Dataset entries
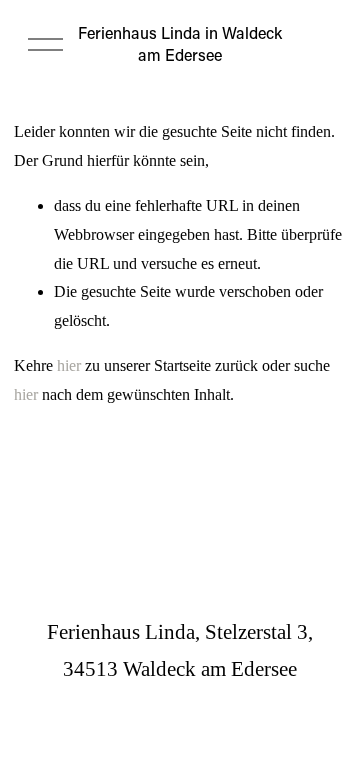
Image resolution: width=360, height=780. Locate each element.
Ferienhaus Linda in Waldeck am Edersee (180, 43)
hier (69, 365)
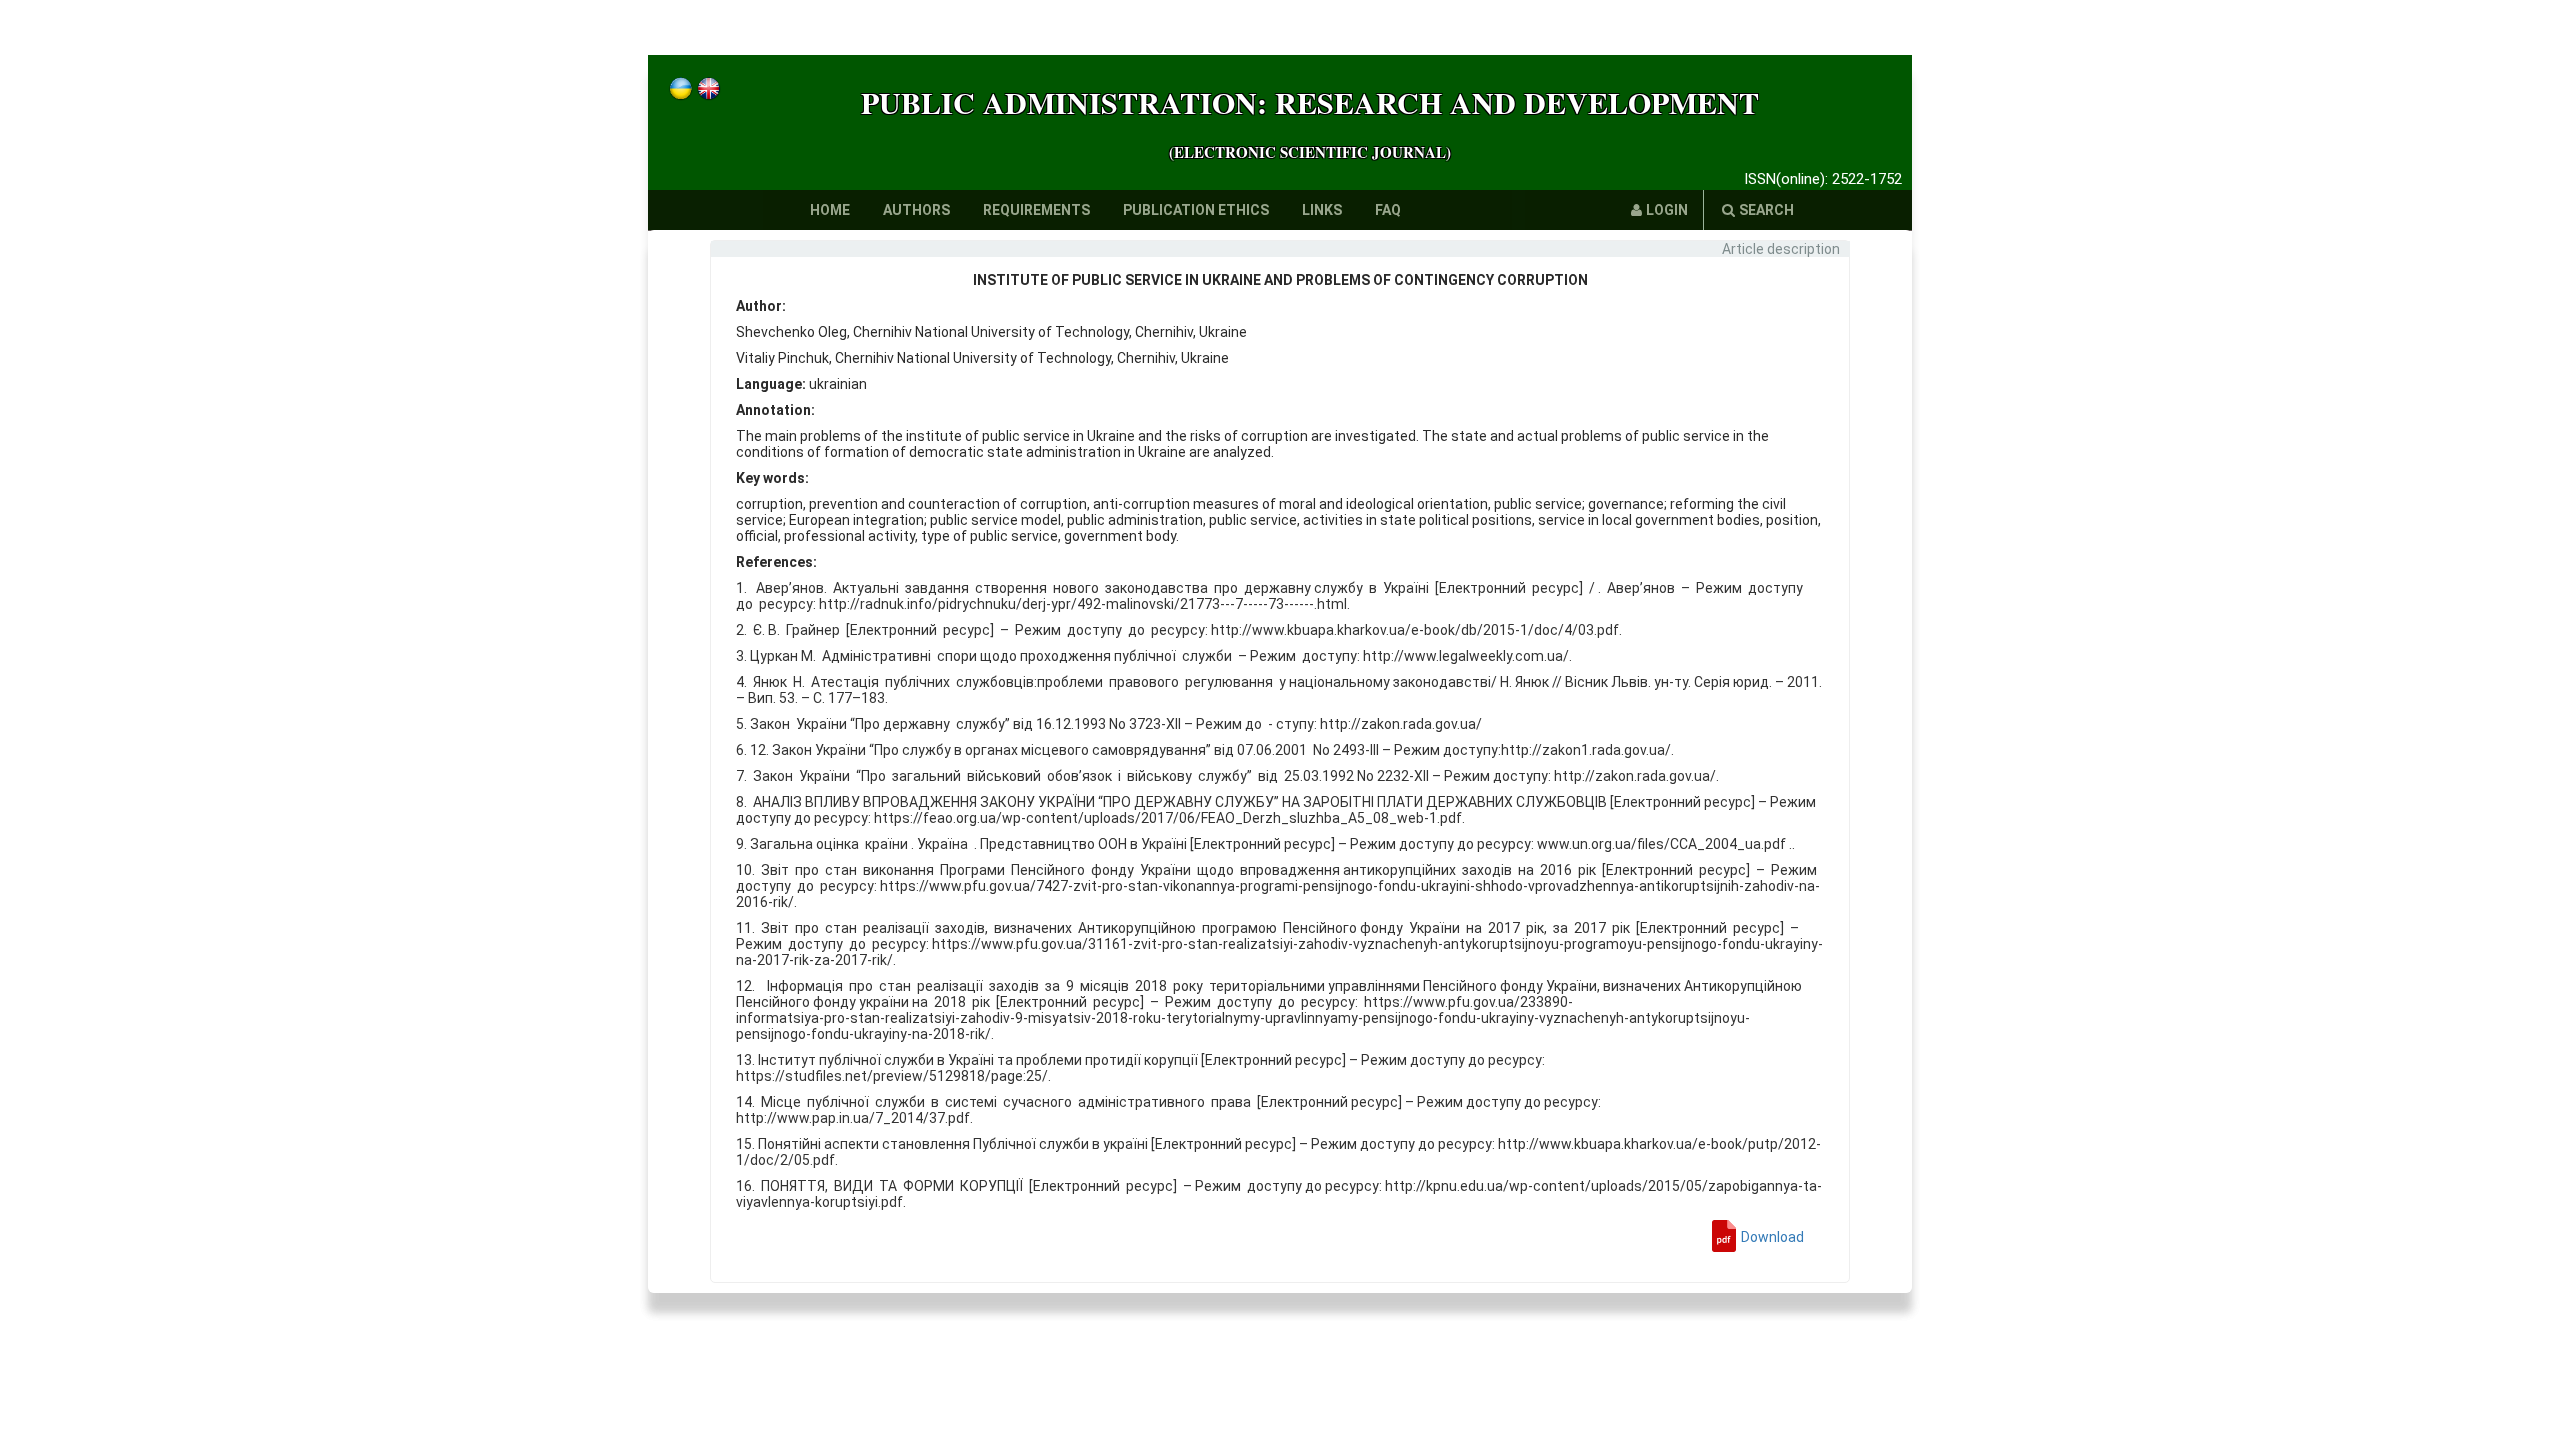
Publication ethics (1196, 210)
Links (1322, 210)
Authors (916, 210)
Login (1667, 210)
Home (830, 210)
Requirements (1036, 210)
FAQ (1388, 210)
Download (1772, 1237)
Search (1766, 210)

==

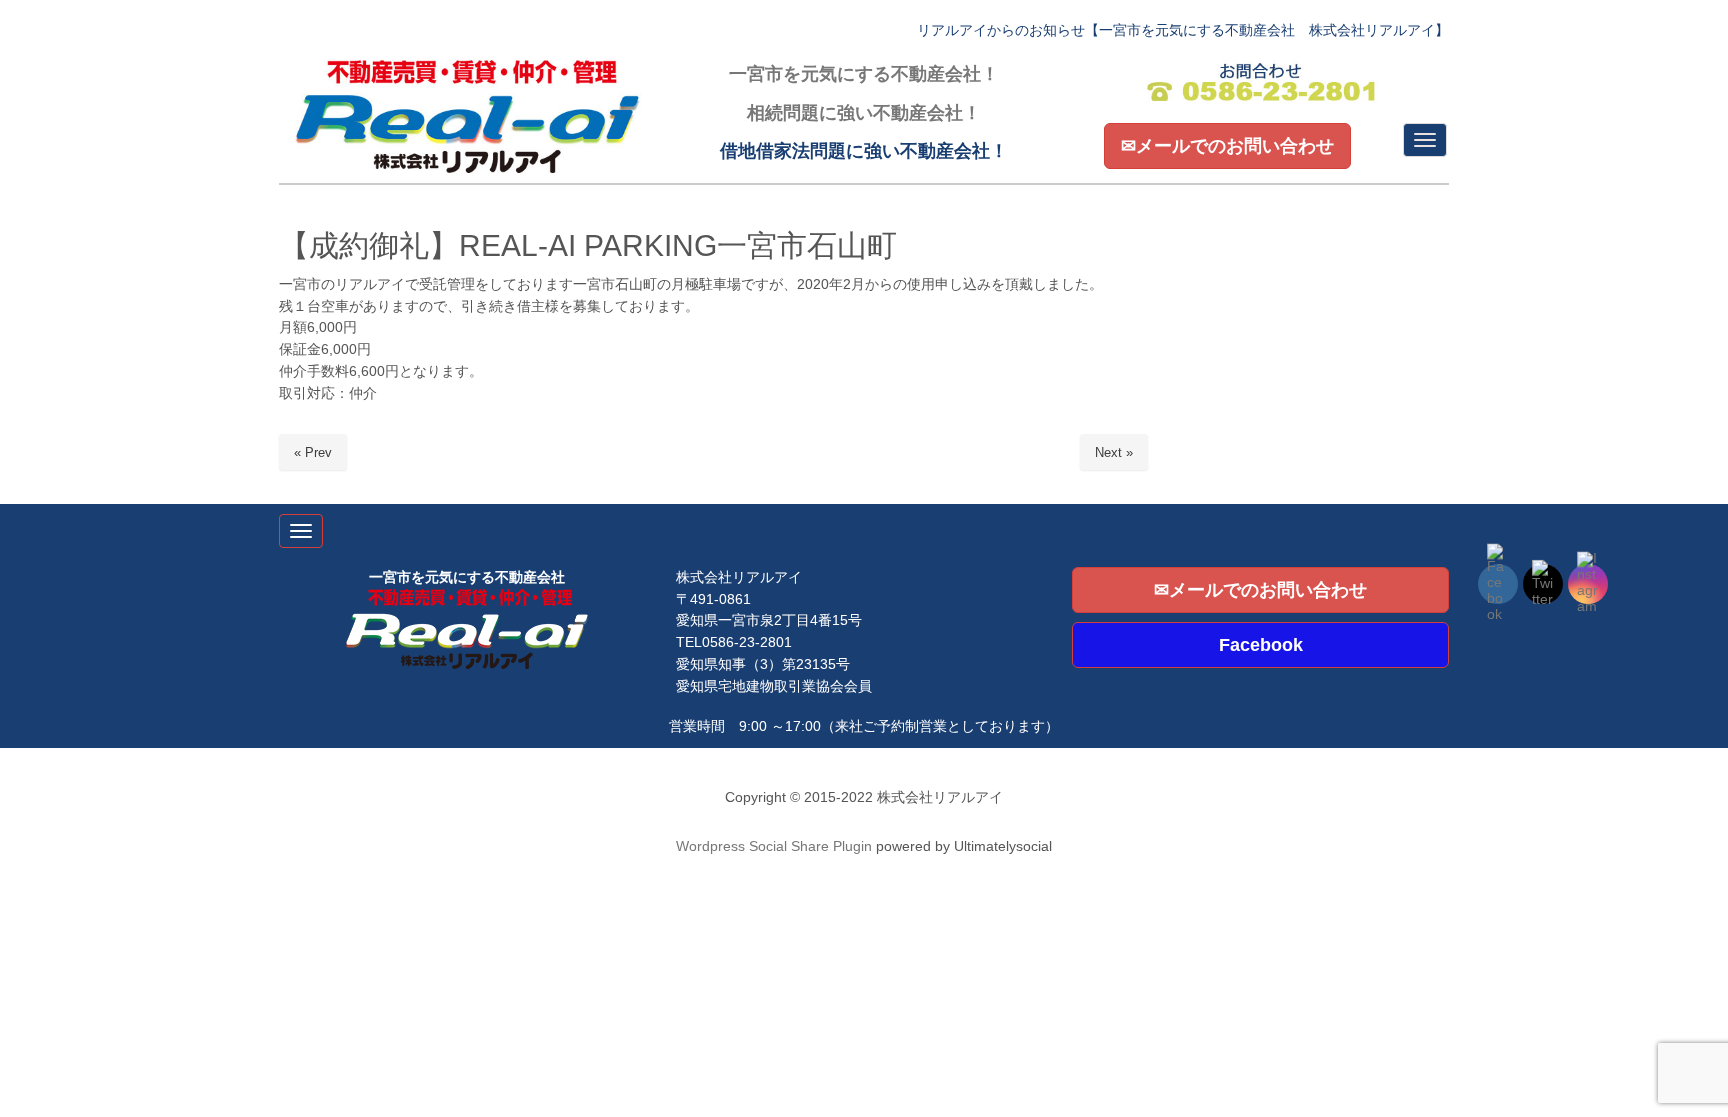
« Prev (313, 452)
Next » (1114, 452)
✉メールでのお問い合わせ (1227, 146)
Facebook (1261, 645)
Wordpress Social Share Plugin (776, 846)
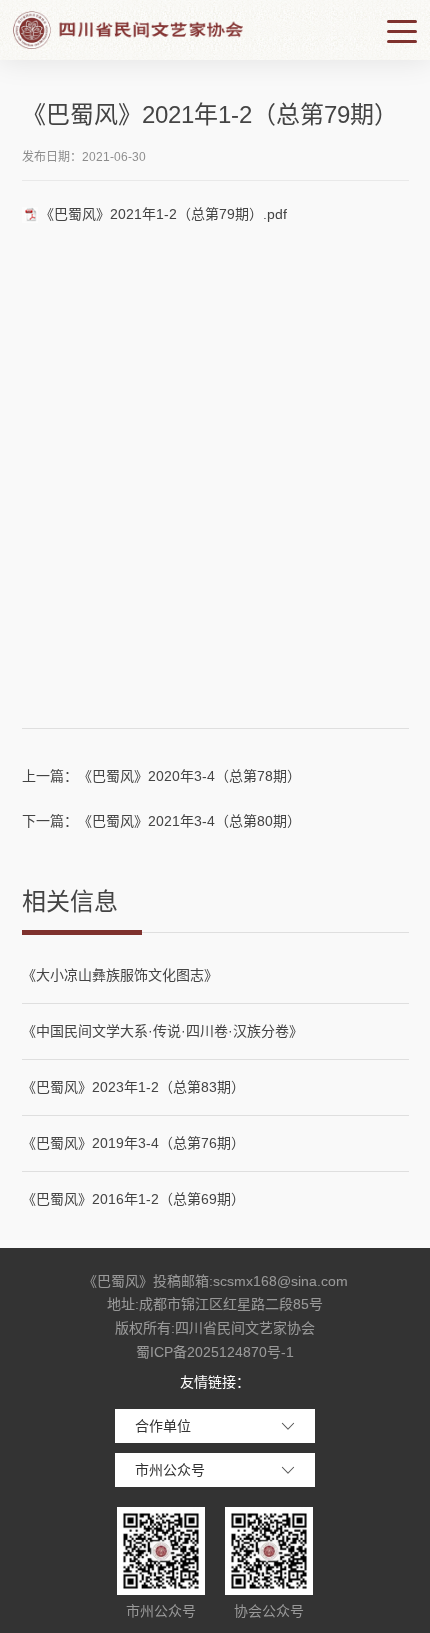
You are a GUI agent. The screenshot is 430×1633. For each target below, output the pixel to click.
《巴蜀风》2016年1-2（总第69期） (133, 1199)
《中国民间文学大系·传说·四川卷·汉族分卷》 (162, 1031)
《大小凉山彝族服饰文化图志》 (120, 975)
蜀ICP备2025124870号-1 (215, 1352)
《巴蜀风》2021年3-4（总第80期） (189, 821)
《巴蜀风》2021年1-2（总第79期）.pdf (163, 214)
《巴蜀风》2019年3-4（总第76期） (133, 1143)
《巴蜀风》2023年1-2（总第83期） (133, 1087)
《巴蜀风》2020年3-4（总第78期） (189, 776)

...

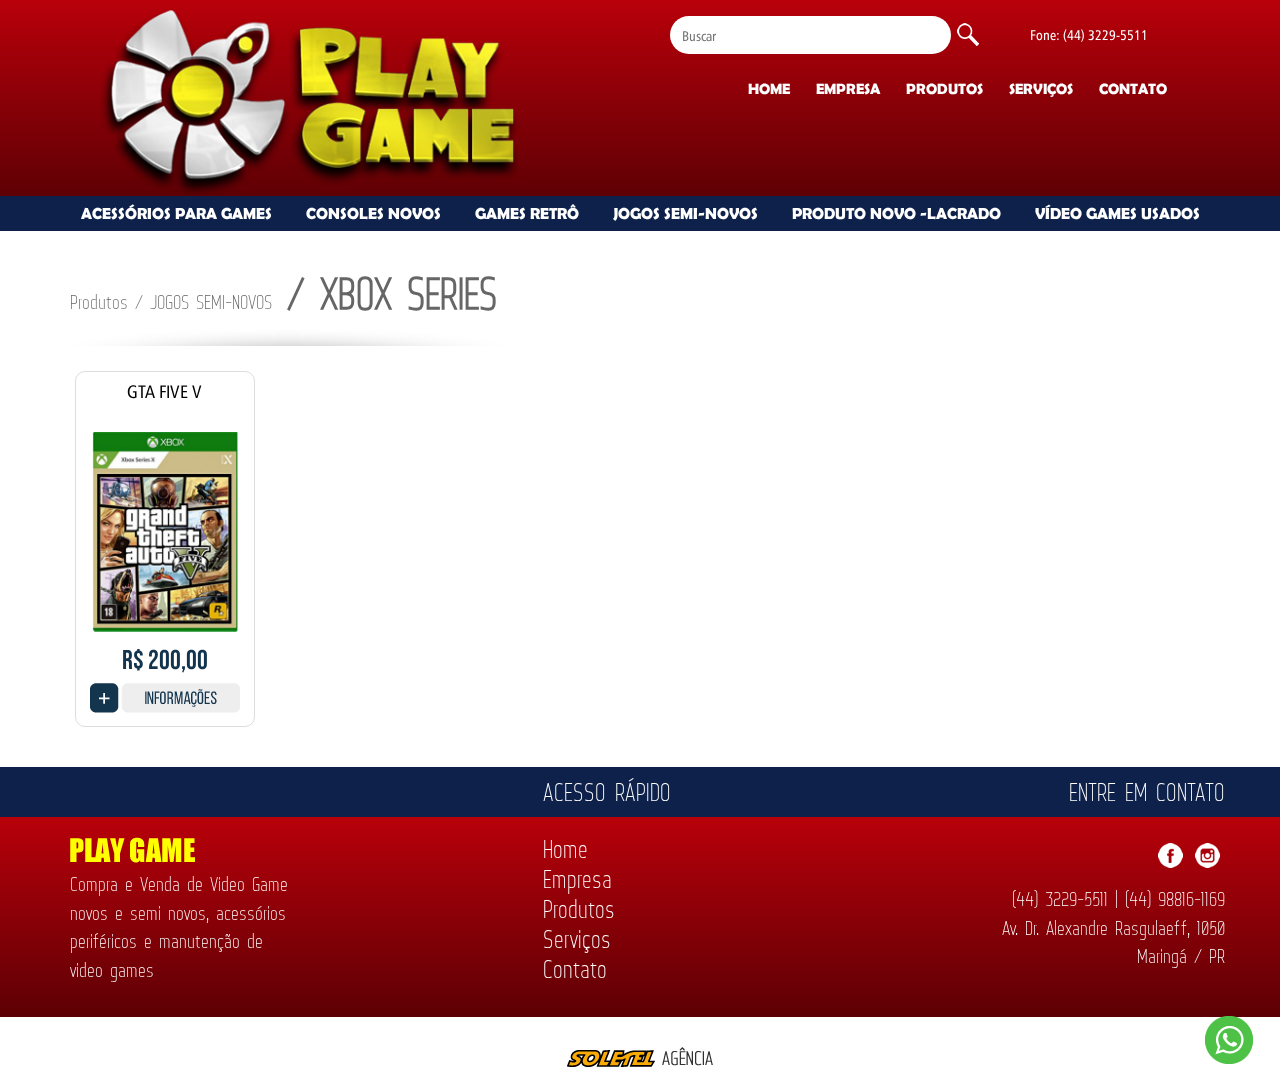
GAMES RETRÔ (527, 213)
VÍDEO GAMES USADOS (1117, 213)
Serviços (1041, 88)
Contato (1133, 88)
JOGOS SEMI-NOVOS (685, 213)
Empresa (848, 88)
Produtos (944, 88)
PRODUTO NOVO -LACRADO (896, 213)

Goal of the exercise:
Go line by line through the records and copy those that contain the word "each".

Task solution:
Image resolution: width=360, height=780. Locate each element.
You are a GUI agent. The screenshot is 430×1633. For each target below, output the pixel to click.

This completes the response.